This weekend, we will celebrate the birth of a nation. On July 4, 1776, a coalition of colonies came together to declare their independence from a monarchy that understood the existence of the colonies as a supplier of the needs and desires of the empire with little concern about the welfare of the colonists. The foundation of this belief of rights and dignity for all was firmly rooted in the divine mandate that the Creator has endowed all of humanity with the right to life, liberty and the pursuit of happiness. In many ways, it reminds me of present situations where we too often view the purpose of other nations as a supplier of oil, cheap goods and labor for a western empire of first world nations and corporate profit. In our celebrations of a day of great courage, it might be a wise course to consider the possibility of a declaration of independence from those who serve this new western empire delineated not by national boundaries but profit and loss reports. Such a perspective might serve to draw criticism as a preacher or a church involves itself in affairs of politics, finance or some other arena in which it is presently unwelcomed. One criticism I often hear is, “Get your own house in order before you begin criticizing someone else.” It is a valid issue. How can the Church urge nations and ethnic groups to work toward peace and unity when we ourselves remain divided and at intellectual war with each other?

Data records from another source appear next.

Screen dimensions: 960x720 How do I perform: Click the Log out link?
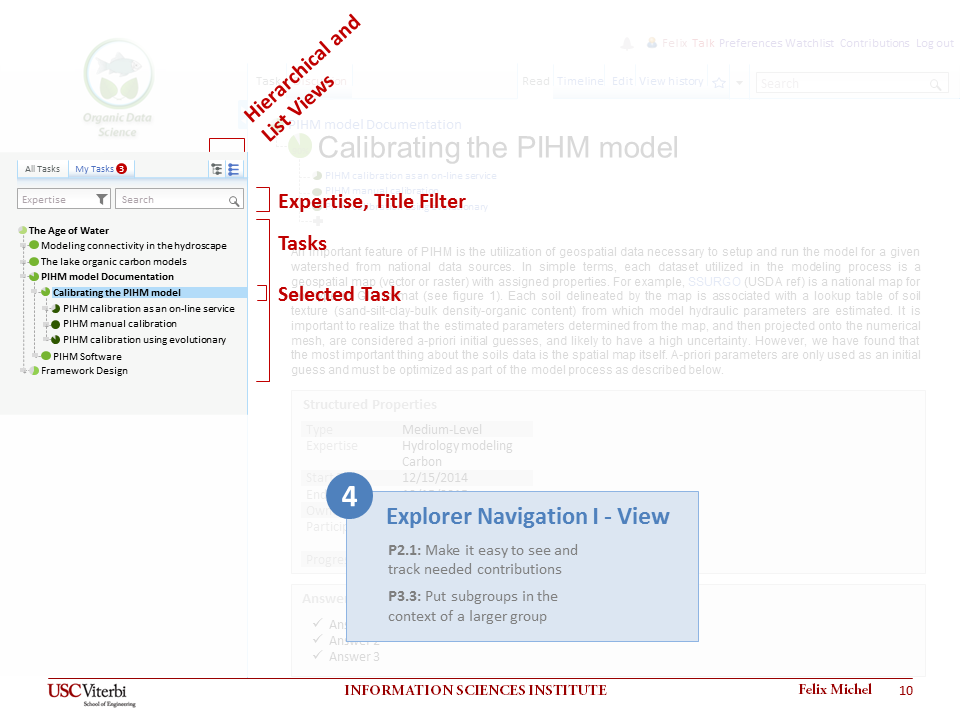[x=934, y=44]
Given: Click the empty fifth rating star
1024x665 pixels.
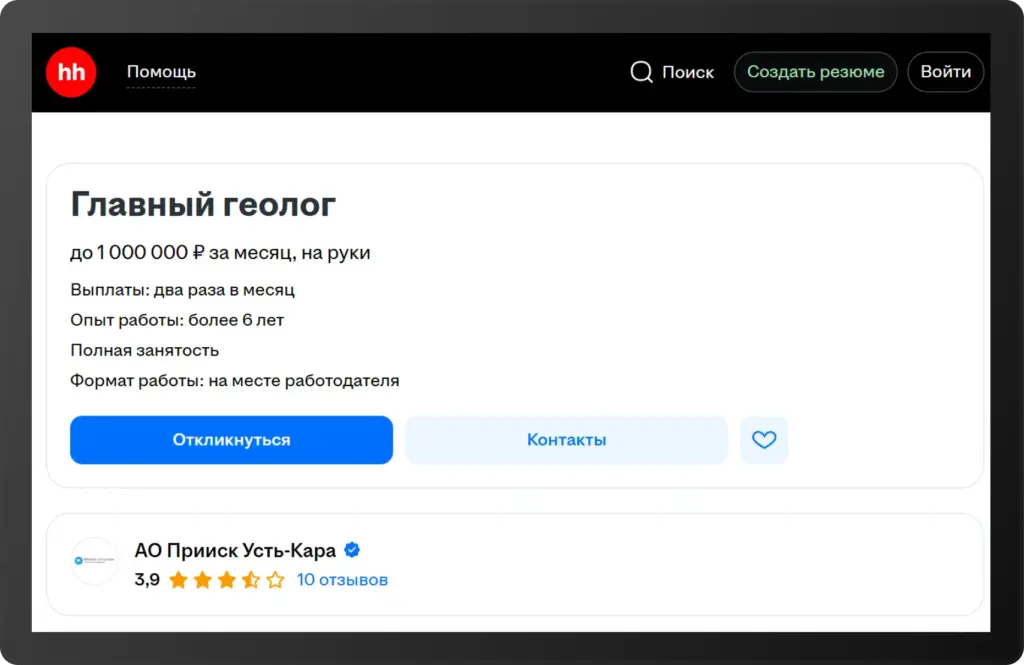Looking at the screenshot, I should point(277,579).
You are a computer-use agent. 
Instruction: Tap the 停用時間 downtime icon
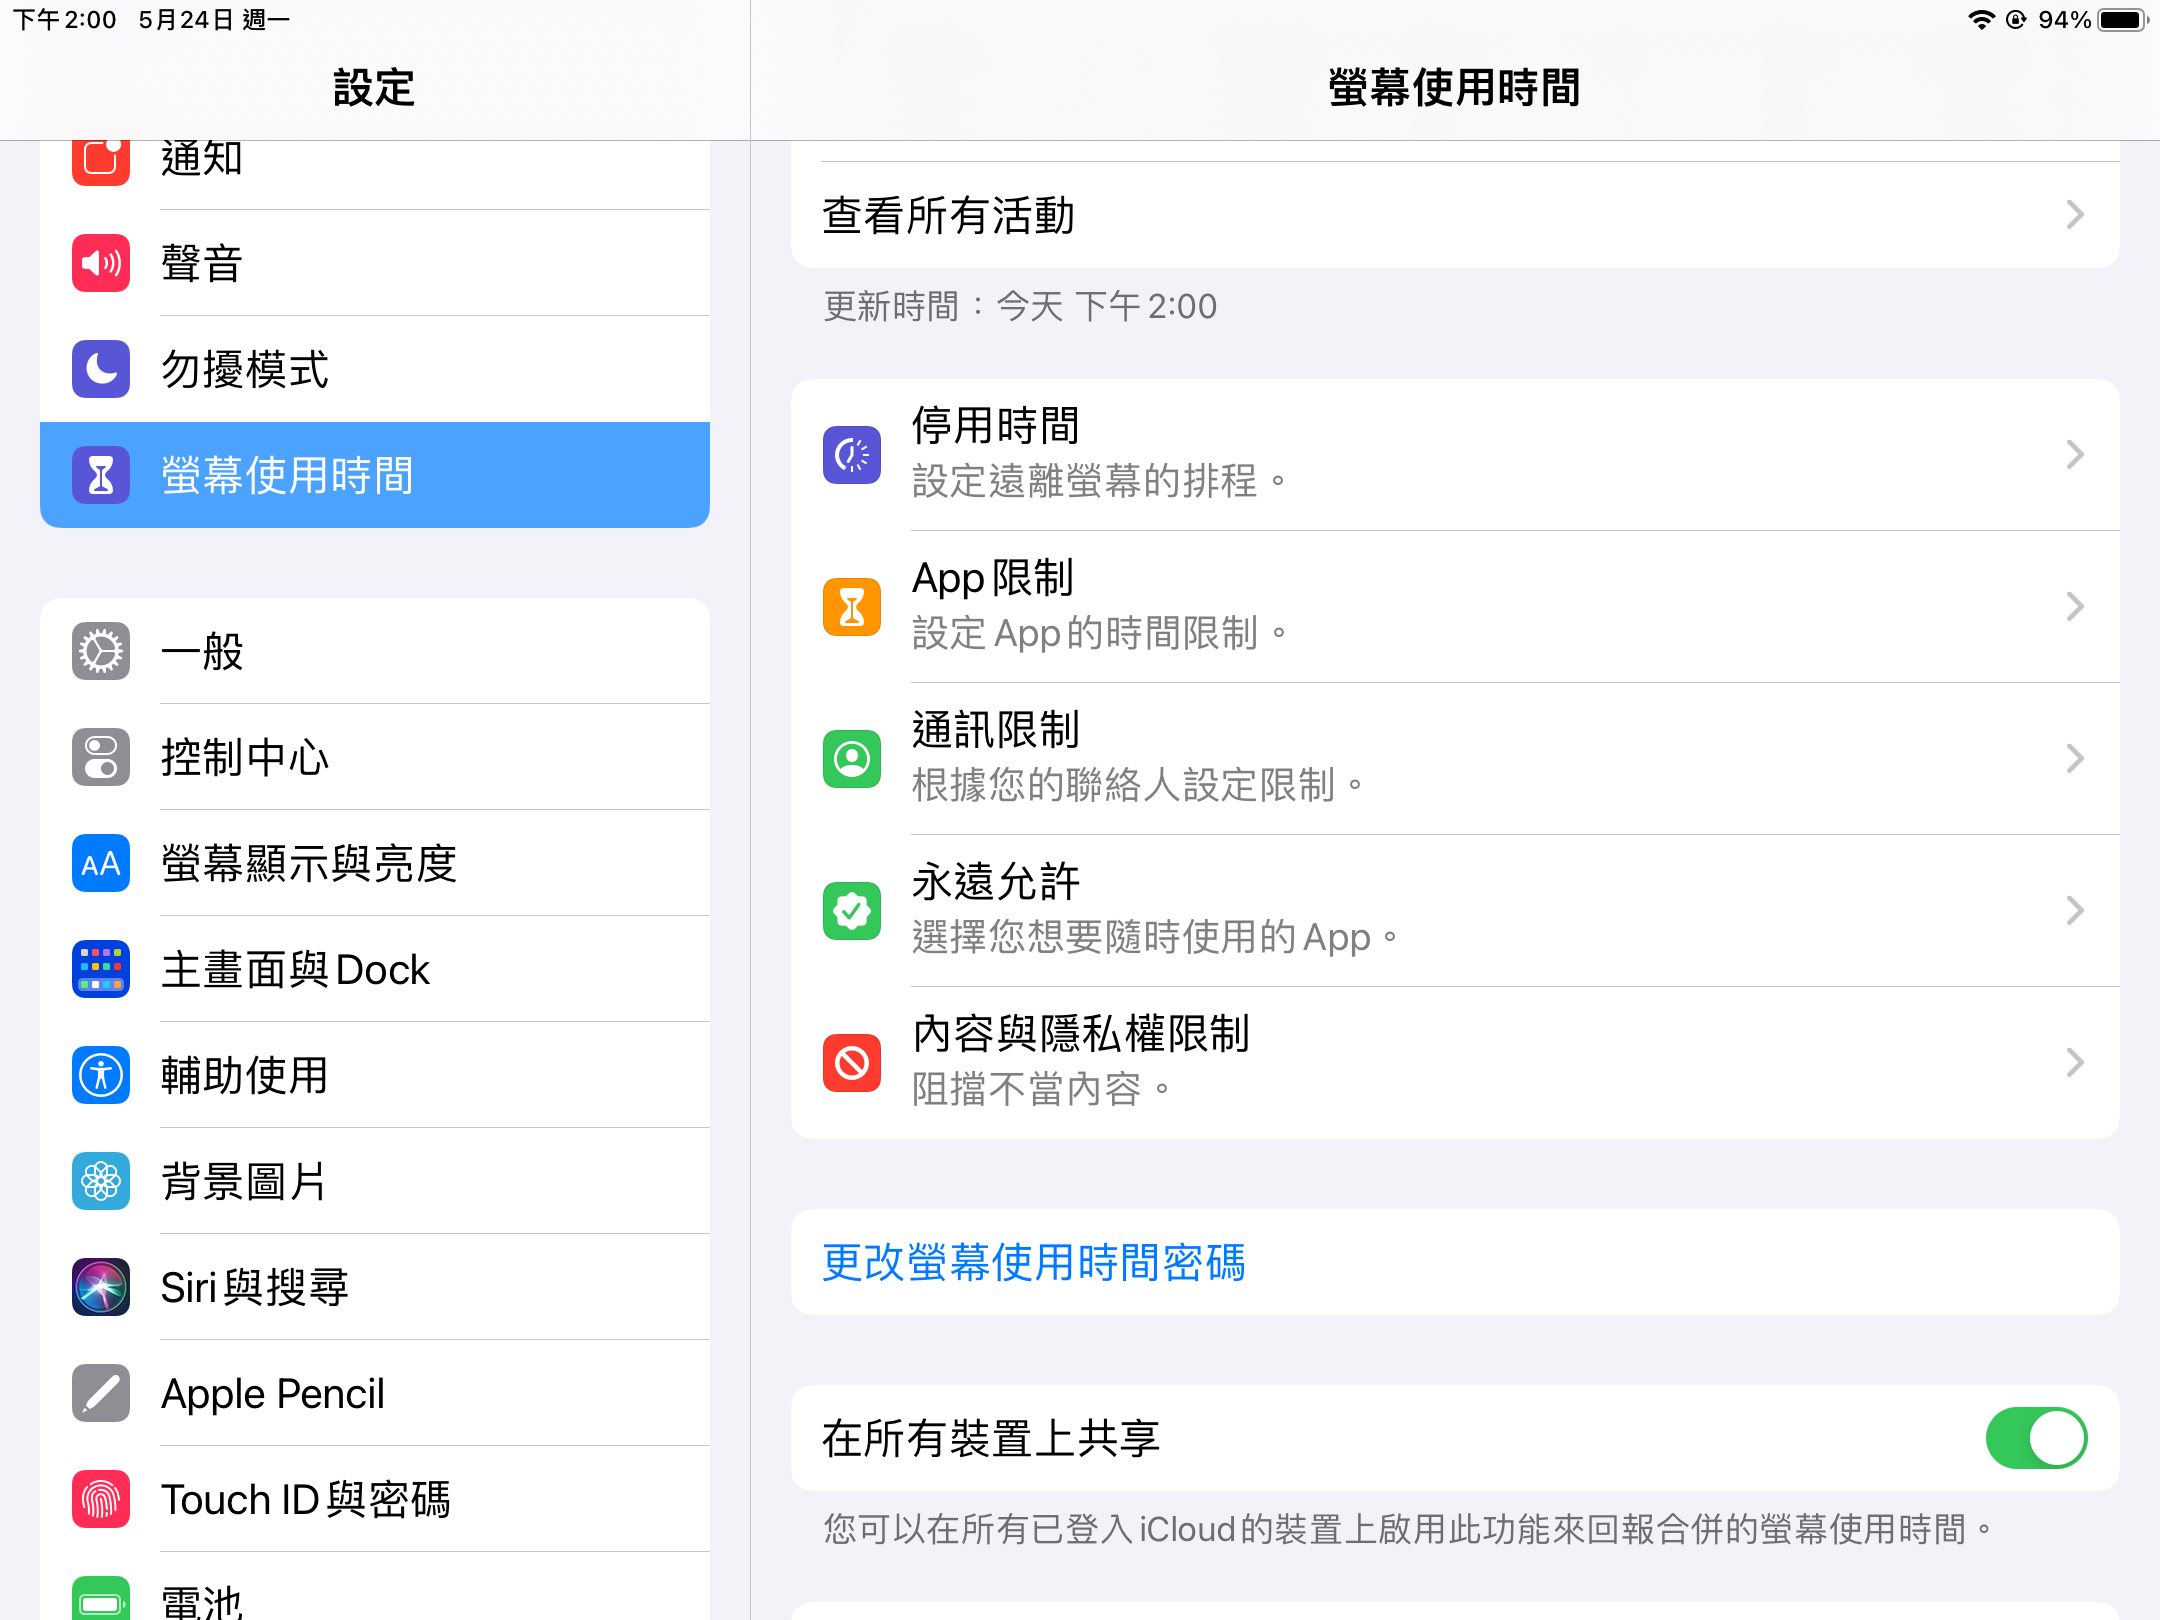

I have always appreciated the insight of Michael Kinnamon, a Disciple of Christ ecumenist and scholar, when he proposed that the church is not divided, rather, the church has failed to recognize the unity God has already given the Body of Christ. Philosophically, I couldn’t agree more. However, practically, we know we have much work still left to do, whether it is in an effort to recognize our unity or repent from our practical division. One of the founders of the Christian Church (Disciples of Christ), Alexander Campbell, proposed that the failure to redress inequity among nations or ethnic groups with a commitment to peace fragments the Church and disgraces its Lord. The underlying assumption is staggering. A fragmented Church disgraces the Lord? Yes.
The Church is called to be a sign of the state of peace and wholeness to which God has called all of creation. Alexander Campbell wrote, “the beatitudes of Christ are not pronounced on patriots, heroes, and conquerors, bit on ‘peacemakers’ on whom is conferred the highest rank and title in the universe: ‘Blessed are the peacemakers, for they shall be called the [children] of God.’”
I am a citizen of the Kingdom of God. I am a citizen of the United States of America. I am a Christian American. I will always declare that because of the Creator’s sovereign will, the vision of this nation and the benefits of a democratic republic are worth celebrating. Can we, with authority, proclaim to a hyper individualistic culture that believes the Church is merely a gathering of individuals and not a manifestation of the Body of Christ, that to continue divided disgraces Christ? As a Christian, we must.
Celebrate the birth of a nation this weekend. Celebrate the near universal recognition of human rights that served to move a nation through conflict and into a vision for peace and justice for all of creation. Covenant to not only philosophically recognize the unity of Church but to pragmatically work toward it, not just so that we may speak to the world with authority but that Christ will be glorified.